Spring Beekeeping Workshop
Demonstration Hive

Wednesday, May 16, 2012

Wendell Berry, Poet, Essayist, Visionary

Wendell Berry's large body of writing is hard to read.  Hard, because he tells the truth and it can be gut wrenching.  I recently had to put down an essay because my eyes were blurred with tears.  Wendell Berry writes with personal knowledge of land and agriculture and what we, the humans of the 20th and 21st centuries, have done.  Ever since studying agriculture at the University of Connecticut in the 1970's and waking up, myself, to the destruction caused by industrial based agriculture, and corporate control of the planet's resources, I have been on a mission to change things.  All I've really accomplished has been in my own life and to influence a few friends and people who have listened to me. Even most in my own family don't really listen.  Wendell Berry has a superior gift to write and affect a large number of people.  I think people are waking up.  It's slow, but I know we are reaching a tipping point.  But is it too late for the planet?

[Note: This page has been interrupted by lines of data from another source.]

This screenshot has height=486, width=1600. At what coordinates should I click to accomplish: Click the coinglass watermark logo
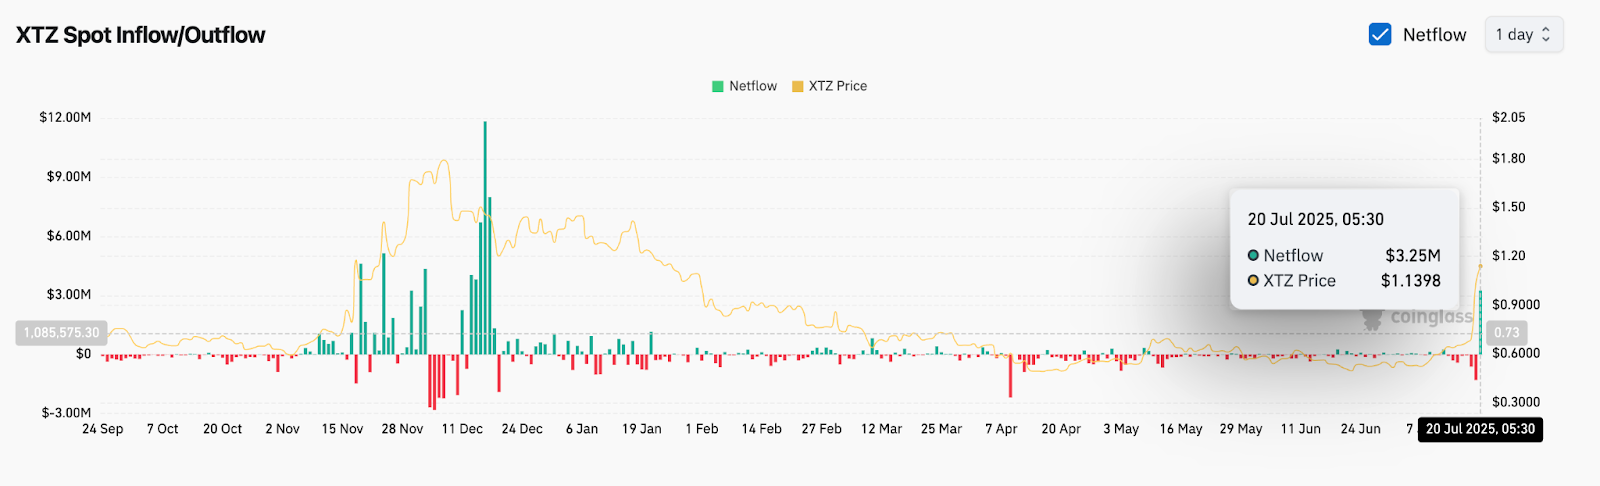(1418, 318)
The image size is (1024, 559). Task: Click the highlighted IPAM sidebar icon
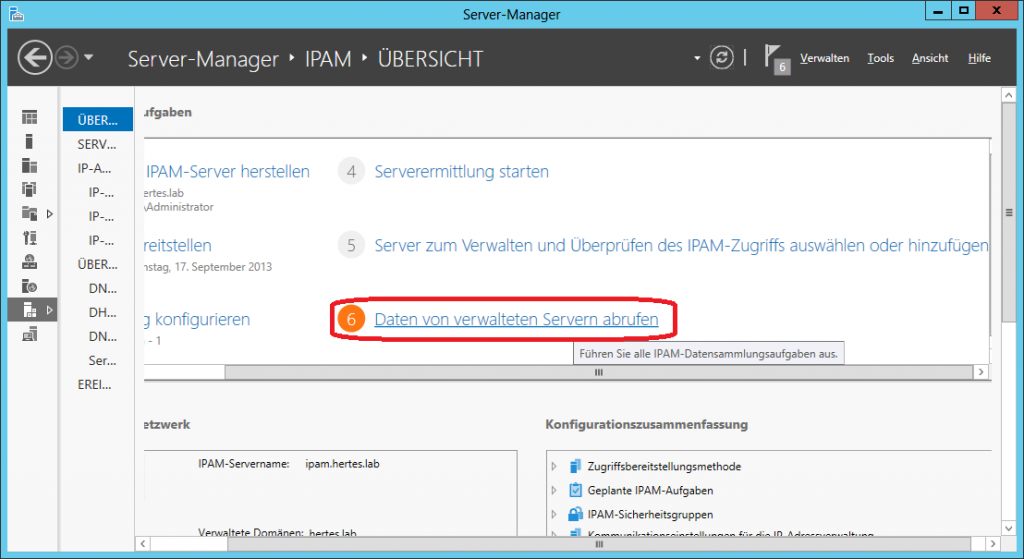coord(29,311)
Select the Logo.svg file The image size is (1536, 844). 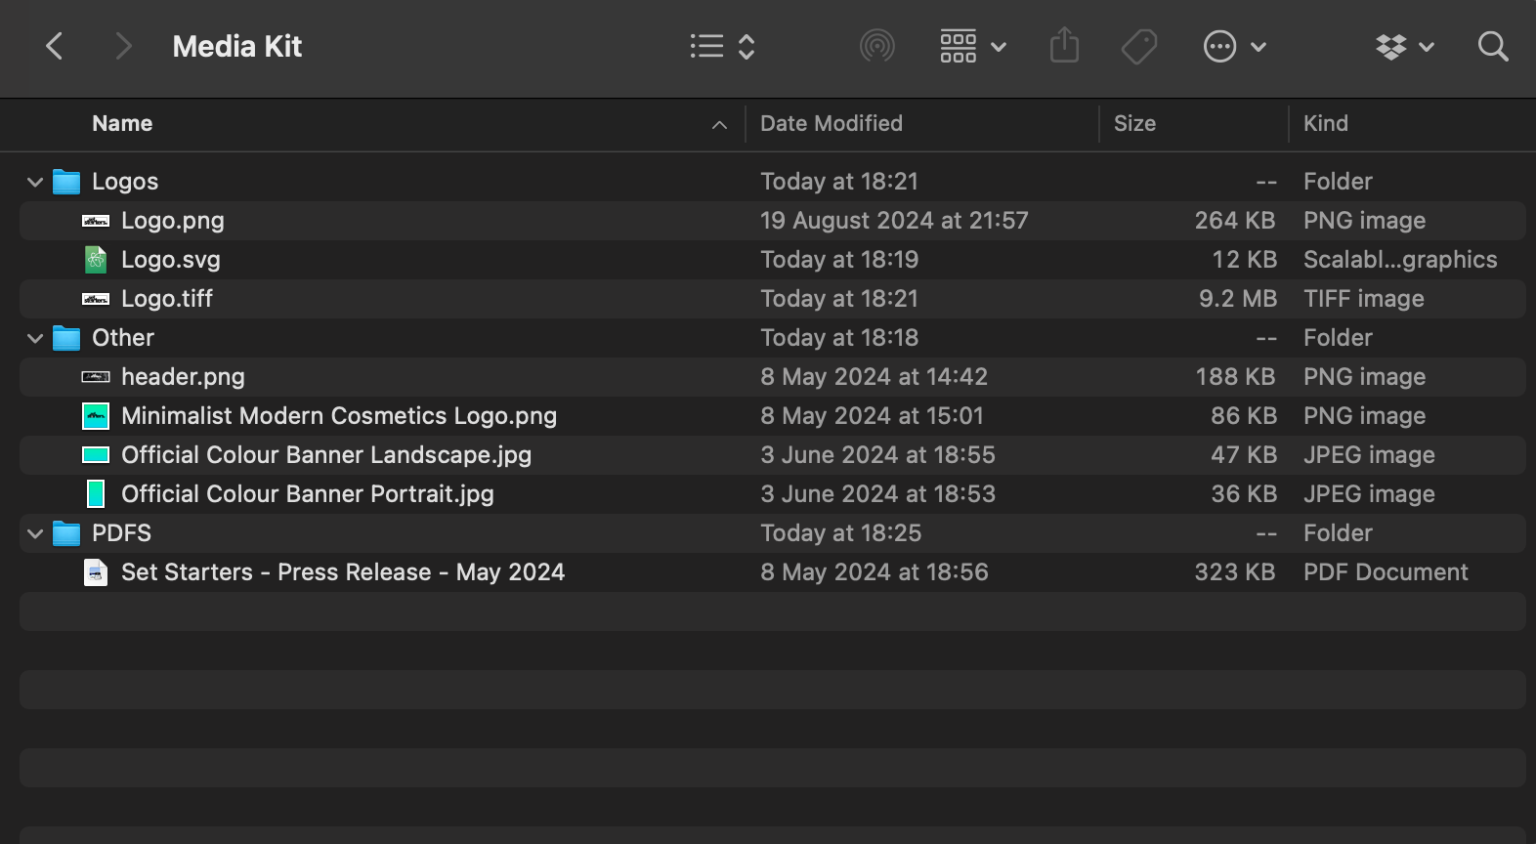coord(171,259)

Here is #1 of seventeen rules given by Wendell Berry, entitled "Seventeen Rules for a Sustainable Community"

Rule #1:  Always ask of any proposed change or innovation:  What will this do to our community?  How will this affect our common wealth?


Wendell Berry wrote this poem for The Progressive Magazine. Food for thought:

1. How much poison are you willing
to eat for the success of the free
market and global trade? Please
name your preferred poisons.

2. For the sake of goodness, how much
evil are you willing to do?
Fill in the following blanks
with the names of your favorite
evils and acts of hatred.

3. What sacrifices are you prepared
to make for culture and civilization?
Please list the monuments, shrines,
and works of art you would
most willingly destroy.

4. In the name of patriotism and
the flag, how much of our beloved
land are you willing to desecrate?
List in the following spaces
the mountains, rivers, towns, farms
you could most readily do without.

5. State briefly the ideas, ideals, or hopes,
the energy sources, the kinds of security,
for which you would kill a child.
Name, please, the children whom
you would be willing to kill.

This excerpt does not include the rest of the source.